By John Ikani
Nigeria’s President, Muhammadu Buhari has appointed Fatima Waziri-Azi as the Director-General of the National Agency for Prohibition of Trafficking in Persons (NAPTIP).
Presidential Spokesman, Garba Shehu, revealed this in a statement titled ‘President Buhari appoints Fatima Waziri-Azi as DG NAPTIP’.
According to the statement, Sadiya Farouq, Minister of Humanitarian Affairs, Disaster Management and social Development, was said to have recommended Waziri-Azi for the appointment after expressing the “urgent need for the Ministry to intensify on the existing capacity in NAPTIP in order to achieve its Key Result Areas as identified.”

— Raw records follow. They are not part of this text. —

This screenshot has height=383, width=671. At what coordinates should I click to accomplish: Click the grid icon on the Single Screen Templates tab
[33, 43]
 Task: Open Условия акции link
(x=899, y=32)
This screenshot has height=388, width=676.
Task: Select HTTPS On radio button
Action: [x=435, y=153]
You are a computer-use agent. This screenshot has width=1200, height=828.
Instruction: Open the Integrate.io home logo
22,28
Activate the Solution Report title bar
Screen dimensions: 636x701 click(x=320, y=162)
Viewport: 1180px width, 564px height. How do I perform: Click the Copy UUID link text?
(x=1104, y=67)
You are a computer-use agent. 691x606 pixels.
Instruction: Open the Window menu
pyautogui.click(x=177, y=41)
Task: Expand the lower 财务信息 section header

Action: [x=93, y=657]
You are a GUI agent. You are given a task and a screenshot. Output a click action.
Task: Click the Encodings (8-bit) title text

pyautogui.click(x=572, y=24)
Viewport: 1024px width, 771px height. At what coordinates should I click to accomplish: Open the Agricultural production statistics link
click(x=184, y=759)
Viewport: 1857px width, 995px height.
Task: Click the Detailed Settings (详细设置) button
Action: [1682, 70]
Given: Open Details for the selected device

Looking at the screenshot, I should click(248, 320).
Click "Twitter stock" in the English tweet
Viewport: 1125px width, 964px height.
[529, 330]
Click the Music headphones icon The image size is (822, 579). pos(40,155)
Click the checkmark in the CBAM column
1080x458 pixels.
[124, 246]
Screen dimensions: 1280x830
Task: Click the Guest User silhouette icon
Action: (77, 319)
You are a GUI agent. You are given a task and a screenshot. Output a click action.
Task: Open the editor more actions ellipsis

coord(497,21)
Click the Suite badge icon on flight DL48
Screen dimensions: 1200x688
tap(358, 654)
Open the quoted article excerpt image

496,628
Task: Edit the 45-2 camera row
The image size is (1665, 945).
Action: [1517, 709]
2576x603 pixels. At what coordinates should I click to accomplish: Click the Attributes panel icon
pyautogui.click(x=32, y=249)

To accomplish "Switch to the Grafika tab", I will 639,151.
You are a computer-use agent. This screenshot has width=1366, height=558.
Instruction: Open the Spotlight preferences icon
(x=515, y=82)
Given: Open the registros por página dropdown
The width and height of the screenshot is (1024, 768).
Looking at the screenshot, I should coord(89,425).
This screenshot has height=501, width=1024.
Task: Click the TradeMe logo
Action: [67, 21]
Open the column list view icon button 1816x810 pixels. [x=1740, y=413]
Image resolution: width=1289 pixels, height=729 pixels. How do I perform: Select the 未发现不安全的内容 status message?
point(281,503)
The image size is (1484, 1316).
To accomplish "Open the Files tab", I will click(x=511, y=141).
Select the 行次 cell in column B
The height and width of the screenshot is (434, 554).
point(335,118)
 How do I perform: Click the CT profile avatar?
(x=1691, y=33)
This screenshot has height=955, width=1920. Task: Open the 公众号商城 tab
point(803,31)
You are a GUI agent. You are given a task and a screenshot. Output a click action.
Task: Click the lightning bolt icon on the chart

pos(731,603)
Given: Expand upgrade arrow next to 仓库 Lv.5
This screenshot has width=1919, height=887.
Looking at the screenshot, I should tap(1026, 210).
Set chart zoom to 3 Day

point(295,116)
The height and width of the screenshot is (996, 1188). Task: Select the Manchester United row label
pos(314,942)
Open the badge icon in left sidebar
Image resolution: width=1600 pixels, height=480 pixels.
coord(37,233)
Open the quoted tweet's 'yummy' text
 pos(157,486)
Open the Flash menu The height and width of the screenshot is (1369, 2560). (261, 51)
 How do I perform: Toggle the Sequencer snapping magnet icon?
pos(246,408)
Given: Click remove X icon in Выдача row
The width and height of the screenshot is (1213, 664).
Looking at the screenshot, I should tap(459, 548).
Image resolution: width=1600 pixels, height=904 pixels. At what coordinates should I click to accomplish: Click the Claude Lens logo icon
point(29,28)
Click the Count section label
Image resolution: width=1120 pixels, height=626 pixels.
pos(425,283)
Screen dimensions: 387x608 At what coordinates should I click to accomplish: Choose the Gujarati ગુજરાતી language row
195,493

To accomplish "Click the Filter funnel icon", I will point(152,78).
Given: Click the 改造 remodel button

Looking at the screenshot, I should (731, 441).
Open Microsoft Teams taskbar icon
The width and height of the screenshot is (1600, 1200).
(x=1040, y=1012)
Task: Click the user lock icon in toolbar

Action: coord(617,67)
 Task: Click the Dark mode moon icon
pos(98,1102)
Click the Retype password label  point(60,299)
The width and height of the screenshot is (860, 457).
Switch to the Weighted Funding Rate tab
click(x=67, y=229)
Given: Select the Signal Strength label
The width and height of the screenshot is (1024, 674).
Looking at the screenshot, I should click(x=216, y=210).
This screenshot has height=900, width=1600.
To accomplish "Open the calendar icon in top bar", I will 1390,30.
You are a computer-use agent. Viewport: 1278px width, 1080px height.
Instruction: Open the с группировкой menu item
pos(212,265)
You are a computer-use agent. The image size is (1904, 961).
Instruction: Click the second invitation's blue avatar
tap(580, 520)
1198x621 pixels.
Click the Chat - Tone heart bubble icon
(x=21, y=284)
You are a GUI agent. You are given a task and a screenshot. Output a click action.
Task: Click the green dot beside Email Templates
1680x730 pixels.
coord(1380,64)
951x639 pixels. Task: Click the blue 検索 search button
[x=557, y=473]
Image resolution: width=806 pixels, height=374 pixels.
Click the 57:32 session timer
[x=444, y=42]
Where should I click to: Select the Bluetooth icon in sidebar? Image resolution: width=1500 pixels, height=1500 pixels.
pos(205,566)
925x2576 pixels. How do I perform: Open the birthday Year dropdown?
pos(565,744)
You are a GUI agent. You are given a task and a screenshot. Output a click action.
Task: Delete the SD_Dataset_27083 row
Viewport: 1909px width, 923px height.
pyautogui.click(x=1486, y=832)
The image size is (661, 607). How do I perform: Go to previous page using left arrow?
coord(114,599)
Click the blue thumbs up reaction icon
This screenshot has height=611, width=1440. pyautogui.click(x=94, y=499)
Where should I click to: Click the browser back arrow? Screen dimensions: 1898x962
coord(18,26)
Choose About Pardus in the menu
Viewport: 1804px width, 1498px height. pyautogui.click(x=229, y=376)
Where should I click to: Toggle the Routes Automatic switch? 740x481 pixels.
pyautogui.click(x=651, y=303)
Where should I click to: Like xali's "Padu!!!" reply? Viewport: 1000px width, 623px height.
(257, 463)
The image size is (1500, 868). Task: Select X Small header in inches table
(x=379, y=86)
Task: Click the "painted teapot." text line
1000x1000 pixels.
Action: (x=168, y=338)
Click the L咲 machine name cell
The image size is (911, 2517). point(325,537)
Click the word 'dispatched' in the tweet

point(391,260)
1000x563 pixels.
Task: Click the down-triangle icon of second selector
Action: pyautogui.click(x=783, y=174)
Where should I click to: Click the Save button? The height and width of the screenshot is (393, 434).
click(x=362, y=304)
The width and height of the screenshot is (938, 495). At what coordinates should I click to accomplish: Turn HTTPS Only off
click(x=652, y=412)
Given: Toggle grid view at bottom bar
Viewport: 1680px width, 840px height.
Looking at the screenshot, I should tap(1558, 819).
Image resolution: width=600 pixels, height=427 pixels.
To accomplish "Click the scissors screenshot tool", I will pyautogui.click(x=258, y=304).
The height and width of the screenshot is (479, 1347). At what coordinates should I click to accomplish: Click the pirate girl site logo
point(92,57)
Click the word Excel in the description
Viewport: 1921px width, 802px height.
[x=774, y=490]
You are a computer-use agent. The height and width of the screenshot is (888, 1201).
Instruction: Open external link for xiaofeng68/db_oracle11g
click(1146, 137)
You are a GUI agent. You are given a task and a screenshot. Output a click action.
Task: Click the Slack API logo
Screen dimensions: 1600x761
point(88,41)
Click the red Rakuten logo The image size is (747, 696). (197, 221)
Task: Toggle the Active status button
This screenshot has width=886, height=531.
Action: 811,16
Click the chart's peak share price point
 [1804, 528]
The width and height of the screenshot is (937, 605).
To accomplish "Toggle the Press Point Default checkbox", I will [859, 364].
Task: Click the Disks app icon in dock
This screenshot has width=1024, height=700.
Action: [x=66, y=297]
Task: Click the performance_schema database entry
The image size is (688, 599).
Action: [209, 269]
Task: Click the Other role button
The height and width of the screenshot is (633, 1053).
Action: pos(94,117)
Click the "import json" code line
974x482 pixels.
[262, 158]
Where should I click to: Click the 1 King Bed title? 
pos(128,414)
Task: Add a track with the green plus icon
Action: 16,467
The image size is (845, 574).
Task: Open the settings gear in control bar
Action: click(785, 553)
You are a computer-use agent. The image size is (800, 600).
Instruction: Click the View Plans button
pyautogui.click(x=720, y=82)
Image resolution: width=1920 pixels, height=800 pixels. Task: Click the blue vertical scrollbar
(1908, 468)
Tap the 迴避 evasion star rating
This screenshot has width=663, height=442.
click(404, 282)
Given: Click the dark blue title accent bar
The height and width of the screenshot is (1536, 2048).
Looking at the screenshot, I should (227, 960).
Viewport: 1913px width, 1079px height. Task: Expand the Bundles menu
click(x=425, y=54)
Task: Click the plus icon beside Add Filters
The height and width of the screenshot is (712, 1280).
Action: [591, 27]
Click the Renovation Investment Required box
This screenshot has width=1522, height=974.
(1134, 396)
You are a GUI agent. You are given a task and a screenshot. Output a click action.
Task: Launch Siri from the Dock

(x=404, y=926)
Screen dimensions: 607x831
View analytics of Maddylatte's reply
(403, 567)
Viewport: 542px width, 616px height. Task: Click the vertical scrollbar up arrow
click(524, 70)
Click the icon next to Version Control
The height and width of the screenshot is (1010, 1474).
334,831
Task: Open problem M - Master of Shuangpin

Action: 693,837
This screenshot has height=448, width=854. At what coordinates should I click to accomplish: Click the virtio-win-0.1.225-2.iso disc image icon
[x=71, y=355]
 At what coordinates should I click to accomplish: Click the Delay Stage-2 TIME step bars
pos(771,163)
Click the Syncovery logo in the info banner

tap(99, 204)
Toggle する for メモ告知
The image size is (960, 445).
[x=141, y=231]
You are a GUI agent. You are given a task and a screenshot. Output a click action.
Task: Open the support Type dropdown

It added that the recommendation of Waziri-Azi was based on her “pedigree, vast experience and proven track record to drive the agency forward and consolidate on what has been achieved so far.”
Waziri-Azi who was a former Head of Department of Public Law at the Nigerian Institute of Advanced Legal Studies, takes over from Basheer Mohammed, the former NAPTIP DG.
The newly appointed NAPTIP boss is a Women’s Rights Advocate, a campaigner against Domestic and Sexual-based Violence and an expert in Rule of Law.
What you should know
NAPTIP is a law enforcement agency of the Federal Government of Nigeria, founded in 2003 to combat human trafficking and other similar human rights violations.
It was Nigeria’s response to addressing the scourge of trafficking in persons. It was also fulfilling the country’s international obligation under the Trafficking in Persons Protocol to prevent, suppress and punish trafficking in persons, especially women and children, complementing the United Nations Transnational Organized Crime Convention (UNTOCC).
Nigeria became a signatory to UNTOCC and its Trafficking in Persons Protocol on December 13, 2000.
Article 5 of the Trafficking Protocol enjoins state parties to criminalise practices and conduct that subject human beings to all forms of exploitation, including minimum sexual and labour exploitation.
In July, NAPTIP claimed it had rescued close to 16,277 victims of human trafficking in the country since its inception.
It also added that it had succeeded in prosecuting and jailing over 550 traffickers.